We're growing our own fruit trees and eventually we'll share the harvests from those; for now we offer our fresh green grapes in season and high-quality fruits from other sources.
You may notice the sun-fresh aroma of your bed and bathroom linens. Except on rare days when the rains don't let up at all, we line-dry everything. Sunlight, live plants and open doors and windows freshen our air. We clean bathroom surfaces with essential oils and white vinegar, and generally take care to avoid toxic chemicals in our housekeeping. Pests are live-trapped and released away from the hotel. We do our best to deter them from entering by using non-toxic, plant-based repellent products.

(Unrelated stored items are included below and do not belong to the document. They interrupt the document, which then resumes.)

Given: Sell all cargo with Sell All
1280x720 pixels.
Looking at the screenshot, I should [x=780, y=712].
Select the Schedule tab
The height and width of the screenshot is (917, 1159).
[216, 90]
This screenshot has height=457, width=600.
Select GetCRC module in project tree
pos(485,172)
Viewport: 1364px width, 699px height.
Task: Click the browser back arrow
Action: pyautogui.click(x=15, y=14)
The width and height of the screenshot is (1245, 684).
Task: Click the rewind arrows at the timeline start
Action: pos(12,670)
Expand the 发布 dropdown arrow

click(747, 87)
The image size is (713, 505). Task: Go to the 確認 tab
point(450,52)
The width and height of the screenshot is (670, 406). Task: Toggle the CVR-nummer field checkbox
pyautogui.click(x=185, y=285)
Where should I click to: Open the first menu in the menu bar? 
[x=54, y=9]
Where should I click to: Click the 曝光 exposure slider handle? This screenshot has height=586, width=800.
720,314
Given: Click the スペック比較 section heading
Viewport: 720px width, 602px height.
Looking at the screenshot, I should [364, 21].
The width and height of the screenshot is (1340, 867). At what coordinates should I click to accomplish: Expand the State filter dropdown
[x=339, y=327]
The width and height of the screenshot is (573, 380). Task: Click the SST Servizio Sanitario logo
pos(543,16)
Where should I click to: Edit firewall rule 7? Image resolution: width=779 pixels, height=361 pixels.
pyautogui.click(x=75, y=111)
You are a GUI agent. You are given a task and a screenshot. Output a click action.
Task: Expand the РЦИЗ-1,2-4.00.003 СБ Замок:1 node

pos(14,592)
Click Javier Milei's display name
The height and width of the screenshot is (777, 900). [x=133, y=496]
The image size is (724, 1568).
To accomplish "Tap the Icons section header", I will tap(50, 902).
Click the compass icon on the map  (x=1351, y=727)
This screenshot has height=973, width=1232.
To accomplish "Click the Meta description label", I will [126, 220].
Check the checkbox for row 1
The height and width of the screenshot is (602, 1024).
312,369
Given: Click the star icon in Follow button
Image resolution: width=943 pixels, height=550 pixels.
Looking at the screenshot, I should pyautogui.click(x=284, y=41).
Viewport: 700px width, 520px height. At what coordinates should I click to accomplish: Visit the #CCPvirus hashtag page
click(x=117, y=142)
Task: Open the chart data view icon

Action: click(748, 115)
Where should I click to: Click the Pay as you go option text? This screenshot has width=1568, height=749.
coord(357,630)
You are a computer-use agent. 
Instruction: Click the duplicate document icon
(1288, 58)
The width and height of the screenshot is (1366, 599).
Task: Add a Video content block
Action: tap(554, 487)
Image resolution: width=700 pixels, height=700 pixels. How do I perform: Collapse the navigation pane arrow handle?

Every four weeks we get a delivery of fresh organic and natural foods and cleaning products from Azure Standard in Oregon. This helps us to minimize our 90-mile round-trip shopping excursions. We are also doing our very best to eliminate single-use plastics from our food shopping and storage routines.
A Brief History
Our classic territorial building opened its doors in 1914 as the Hotel Hobbs. Within a couple of years Mr. Hobbs had sold to Mr. Witt, who then transferred ownership to Thomas Simpson.
By the time the earliest surviving photograph was published, in 1922, the "Simpson Hotel" painted across the top of the building was evident even through the dense cottonwood trees that lined Main Street in earlier times.
Back then all the bedrooms were small, and each had a solitary light bulb hanging from the ceiling, and a dry sink. Most rooms had small fireplaces.
In the 1940s The Simpson was in its heyday. Duncan was booming as a railway and agriculture center supporting the many small gold and silver mines that were scattered around the hills to the north and west. Owners Second (se-cónd) and Nadine Francese welcomed mining engineers, teachers and other professionals as long-term residents. Their niece Sandi Dixon much later uncovered a family secret: Nadine and Second hid their marriage for two years so that Nadine would not lose her job: teachers were required to be spinsters in those times. Eventually word got out and the school adapted its policy to retain her.
Second Francese had a putting green in the back – he and Nadine evidently enjoyed their hotel life to the fullest. They were close friends with the noted Western artist Hal Empie and his wife Louise; Empie was the proprietor of Empie’s Drug and Art Gallery just around the corner on the highway. The Franceses made a gift of the hotel’s old clock to the Empies when they moved away from Duncan. The Empie family returned that clock to the hotel a few years ago. It is one of our most cherished possessions.
The hotel, like the town, remained prosperous until the new Interstate 10 drew traffic and commerce away to the south. Later the building housed the Duncan Valley Electric Co-op, which modernized the ground floor but moved out after the Gila River flooded the building to table height in 1978. A few different owners in succession took steps to restore the hotel, though none reached their goal. Our renovation, begun in January of 2006, involved a full six months of demolition followed by a year of reconstruction. We opened our doors as a B&B in May of 2007.